Economy Watch: Economy Shows Signs of Modest Slowdown
- Jan 25, 2016
Is the U.S. economy losing steam as the rest of the world (especially China) slows down? There were indications of that as 2015 came to a close, but nothing definitive. Early economic metrics this year continue to point to a modest slowdown, leaving open the question of whether that could derail the fairly strong commercial real estate sector, especially retail, which is already relatively weak.
On Friday, the Conference Board reported that its Leading Economic Index for the U.S. declined 0.2 percent in December to 123.7 (2010 = 100), following a 0.5 percent increase in both November and October. According to the Conference Board’s Ataman Ozyildirim, director of business cycles and growth research, the slight decline was led by a drop in housing permits and weak new orders in manufacturing.
“However, the index continues to suggest moderate growth in the near-term despite the economy losing some momentum at the end of 2015,” he added. “While the [index’s] growth rate has been on the decline, it’s too early to interpret this as a substantial rise in the risk of recession.”
Also on Friday, the Chicago Fed reported that its National Activity Index (CFNAI) moved up to –0.22 in December from –0.36 in November. Two of the four broad categories of indicators that make up the index increased from November, but three of the four categories made negative contributions to the index in December.

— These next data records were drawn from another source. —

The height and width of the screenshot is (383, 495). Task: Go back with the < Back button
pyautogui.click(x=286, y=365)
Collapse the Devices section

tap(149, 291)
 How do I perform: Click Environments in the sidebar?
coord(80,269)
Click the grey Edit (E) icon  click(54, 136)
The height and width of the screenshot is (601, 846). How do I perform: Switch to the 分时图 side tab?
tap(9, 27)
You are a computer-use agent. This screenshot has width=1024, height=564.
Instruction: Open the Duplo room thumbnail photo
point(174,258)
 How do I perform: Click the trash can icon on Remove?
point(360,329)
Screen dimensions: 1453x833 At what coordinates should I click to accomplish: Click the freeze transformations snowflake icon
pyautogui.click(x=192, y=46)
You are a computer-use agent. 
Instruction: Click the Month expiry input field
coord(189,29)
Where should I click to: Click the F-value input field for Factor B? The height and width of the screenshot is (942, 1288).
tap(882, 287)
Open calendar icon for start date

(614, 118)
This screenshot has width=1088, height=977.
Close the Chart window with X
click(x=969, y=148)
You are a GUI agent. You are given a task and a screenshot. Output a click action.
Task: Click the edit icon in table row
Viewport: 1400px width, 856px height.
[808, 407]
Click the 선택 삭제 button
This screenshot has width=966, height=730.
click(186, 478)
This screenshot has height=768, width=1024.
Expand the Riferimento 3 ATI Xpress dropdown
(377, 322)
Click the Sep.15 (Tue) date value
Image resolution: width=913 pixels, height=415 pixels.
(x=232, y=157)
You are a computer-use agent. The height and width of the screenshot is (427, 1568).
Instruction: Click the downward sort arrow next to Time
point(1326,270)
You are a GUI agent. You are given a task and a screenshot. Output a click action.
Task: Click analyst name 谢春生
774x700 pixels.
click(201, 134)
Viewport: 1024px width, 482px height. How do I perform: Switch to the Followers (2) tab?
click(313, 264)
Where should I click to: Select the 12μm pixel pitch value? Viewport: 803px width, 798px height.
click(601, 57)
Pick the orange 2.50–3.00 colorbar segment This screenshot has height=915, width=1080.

The index’s three-month moving average, CFNAI-MA3, decreased to –0.24 in December from –0.19 in November. December’s CFNAI-MA3 suggests that growth in national economic activity was somewhat below its historical trend, but not vastly so. That CFNAI-MA3 level also suggests muted inflationary pressure from economic activity over the coming year, which is fitting especially if energy continues to remain cheaper than in recent memory (according to AAA, regular gas costs an average of $1.832 a gallon, compared with $2.037 a year ago).